Once you find the line with "ПВХ панели (678, 129)" in the entries below, return exactly every line from it through the line with "Chiwake: la sazón".

SOURCE MATERIAL:
---
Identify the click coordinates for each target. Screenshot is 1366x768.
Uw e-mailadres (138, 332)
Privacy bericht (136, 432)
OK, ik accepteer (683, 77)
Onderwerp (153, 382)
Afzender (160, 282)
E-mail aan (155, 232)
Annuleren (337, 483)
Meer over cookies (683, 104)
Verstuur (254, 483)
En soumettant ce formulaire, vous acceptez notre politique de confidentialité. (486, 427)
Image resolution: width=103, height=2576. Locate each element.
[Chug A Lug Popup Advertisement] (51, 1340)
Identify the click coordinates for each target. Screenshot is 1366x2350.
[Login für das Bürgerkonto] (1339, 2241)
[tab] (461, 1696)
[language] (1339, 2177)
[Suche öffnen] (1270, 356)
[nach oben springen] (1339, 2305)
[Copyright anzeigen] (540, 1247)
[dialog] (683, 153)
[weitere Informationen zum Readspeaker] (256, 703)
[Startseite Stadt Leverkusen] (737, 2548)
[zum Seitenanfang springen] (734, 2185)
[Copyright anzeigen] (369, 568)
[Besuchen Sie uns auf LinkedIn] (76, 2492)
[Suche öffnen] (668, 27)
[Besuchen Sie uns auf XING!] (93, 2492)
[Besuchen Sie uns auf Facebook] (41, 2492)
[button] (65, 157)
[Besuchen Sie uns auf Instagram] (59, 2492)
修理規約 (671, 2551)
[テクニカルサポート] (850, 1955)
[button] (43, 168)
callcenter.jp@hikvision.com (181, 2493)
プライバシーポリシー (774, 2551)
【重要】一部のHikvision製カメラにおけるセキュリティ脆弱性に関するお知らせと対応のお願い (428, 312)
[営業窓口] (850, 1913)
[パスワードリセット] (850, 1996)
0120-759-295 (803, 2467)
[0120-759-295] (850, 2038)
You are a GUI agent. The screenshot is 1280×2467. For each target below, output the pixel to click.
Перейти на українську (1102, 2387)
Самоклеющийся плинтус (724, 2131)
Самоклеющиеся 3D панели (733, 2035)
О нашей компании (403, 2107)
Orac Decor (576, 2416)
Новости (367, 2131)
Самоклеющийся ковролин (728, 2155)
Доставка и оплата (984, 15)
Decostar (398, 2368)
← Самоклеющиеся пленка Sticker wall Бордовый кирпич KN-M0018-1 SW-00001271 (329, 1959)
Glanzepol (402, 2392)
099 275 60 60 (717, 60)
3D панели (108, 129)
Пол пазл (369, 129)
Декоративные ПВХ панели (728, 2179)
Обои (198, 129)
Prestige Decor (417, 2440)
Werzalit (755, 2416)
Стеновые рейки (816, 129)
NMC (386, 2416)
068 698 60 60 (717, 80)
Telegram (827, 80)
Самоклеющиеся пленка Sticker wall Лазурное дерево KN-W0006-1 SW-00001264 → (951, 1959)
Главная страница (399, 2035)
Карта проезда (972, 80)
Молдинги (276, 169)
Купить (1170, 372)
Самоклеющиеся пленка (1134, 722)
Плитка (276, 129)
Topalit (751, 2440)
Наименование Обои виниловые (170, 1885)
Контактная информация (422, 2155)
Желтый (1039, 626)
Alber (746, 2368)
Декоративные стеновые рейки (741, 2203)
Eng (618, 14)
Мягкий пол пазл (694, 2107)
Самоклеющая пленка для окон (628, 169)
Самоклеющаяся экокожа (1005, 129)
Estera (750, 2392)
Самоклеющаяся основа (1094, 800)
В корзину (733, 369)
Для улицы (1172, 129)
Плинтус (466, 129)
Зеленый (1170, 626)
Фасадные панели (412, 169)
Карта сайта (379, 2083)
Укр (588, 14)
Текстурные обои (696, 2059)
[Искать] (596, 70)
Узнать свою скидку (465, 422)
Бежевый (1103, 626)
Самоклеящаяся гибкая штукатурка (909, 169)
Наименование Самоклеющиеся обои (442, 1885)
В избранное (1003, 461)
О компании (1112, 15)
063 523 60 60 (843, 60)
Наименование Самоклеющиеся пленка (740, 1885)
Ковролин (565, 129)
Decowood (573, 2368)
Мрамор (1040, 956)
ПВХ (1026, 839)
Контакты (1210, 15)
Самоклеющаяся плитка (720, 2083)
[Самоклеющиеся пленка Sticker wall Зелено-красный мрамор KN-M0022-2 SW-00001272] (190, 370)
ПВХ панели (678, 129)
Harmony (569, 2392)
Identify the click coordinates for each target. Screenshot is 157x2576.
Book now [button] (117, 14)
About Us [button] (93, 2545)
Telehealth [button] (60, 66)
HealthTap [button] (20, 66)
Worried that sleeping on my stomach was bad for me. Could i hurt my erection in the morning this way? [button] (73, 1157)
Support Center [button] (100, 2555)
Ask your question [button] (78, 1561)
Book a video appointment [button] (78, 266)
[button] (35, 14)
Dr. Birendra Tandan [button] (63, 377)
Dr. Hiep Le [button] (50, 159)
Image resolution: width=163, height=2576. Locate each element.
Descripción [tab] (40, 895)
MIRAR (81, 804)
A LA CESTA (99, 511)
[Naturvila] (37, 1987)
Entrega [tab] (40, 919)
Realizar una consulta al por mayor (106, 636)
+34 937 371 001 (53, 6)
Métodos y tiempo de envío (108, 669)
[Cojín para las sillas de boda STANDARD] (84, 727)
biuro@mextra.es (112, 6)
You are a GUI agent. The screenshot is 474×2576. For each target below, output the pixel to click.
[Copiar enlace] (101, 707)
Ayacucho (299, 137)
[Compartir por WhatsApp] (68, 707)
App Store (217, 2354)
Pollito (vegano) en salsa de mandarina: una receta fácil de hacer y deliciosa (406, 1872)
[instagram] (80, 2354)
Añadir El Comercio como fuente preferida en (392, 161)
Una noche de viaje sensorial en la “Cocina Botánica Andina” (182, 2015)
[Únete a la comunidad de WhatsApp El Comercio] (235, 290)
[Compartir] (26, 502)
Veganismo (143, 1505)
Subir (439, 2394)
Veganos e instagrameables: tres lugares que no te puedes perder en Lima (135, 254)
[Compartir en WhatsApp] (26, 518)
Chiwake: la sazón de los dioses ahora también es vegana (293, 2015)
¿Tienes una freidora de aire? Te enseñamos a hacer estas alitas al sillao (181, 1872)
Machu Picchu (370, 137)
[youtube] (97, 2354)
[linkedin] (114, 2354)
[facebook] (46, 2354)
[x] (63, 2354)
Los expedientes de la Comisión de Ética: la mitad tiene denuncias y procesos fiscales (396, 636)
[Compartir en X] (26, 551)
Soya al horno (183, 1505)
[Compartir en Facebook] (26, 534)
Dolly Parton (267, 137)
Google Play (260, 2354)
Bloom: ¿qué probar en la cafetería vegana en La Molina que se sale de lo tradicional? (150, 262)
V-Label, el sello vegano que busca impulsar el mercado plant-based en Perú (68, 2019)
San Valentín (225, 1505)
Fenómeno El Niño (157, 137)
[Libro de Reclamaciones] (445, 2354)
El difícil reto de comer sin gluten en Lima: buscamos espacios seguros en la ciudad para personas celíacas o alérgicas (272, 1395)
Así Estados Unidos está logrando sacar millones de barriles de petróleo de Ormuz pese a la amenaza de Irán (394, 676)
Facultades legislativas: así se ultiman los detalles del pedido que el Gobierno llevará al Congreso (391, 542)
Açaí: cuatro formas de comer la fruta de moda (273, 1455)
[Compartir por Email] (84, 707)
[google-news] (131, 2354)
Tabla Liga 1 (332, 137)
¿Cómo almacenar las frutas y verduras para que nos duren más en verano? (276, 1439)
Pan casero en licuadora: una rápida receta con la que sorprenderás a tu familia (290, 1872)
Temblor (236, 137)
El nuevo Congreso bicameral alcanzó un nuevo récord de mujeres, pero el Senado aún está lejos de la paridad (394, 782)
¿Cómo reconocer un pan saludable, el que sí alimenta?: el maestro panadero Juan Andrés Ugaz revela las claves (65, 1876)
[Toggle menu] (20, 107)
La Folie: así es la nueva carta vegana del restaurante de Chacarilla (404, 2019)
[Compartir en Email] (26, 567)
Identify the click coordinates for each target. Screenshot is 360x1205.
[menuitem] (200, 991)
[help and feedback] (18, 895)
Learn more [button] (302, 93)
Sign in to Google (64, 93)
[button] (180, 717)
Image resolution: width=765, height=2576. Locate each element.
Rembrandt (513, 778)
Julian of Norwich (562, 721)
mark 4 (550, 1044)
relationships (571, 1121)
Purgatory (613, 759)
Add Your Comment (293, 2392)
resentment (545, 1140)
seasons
---
RESULT OF THE EXERCISE:
ПВХ панели (678, 129)
Harmony (569, 2392)
Identify the click coordinates for each target. Screenshot is 157x2576.
Book now [button] (117, 14)
About Us [button] (93, 2545)
Telehealth [button] (60, 66)
HealthTap [button] (20, 66)
Worried that sleeping on my stomach was bad for me. Could i hurt my erection in the morning this way? [button] (73, 1157)
Support Center [button] (100, 2555)
Ask your question [button] (78, 1561)
Book a video appointment [button] (78, 266)
[button] (35, 14)
Dr. Birendra Tandan [button] (63, 377)
Dr. Hiep Le [button] (50, 159)
Image resolution: width=163, height=2576. Locate each element.
Descripción [tab] (40, 895)
MIRAR (81, 804)
A LA CESTA (99, 511)
[Naturvila] (37, 1987)
Entrega [tab] (40, 919)
Realizar una consulta al por mayor (106, 636)
+34 937 371 001 (53, 6)
Métodos y tiempo de envío (108, 669)
[Cojín para las sillas de boda STANDARD] (84, 727)
biuro@mextra.es (112, 6)
You are a GUI agent. The screenshot is 474×2576. For each target below, output the pixel to click.
[Copiar enlace] (101, 707)
Ayacucho (299, 137)
[Compartir por WhatsApp] (68, 707)
App Store (217, 2354)
Pollito (vegano) en salsa de mandarina: una receta fácil de hacer y deliciosa (406, 1872)
[instagram] (80, 2354)
Añadir El Comercio como fuente preferida en (392, 161)
Una noche de viaje sensorial en la “Cocina Botánica Andina” (182, 2015)
[Únete a la comunidad de WhatsApp El Comercio] (235, 290)
[Compartir] (26, 502)
Veganismo (143, 1505)
Subir (439, 2394)
Veganos e instagrameables: tres lugares que no te puedes perder en Lima (135, 254)
[Compartir en WhatsApp] (26, 518)
Chiwake: la sazón de los dioses ahora también es vegana (293, 2015)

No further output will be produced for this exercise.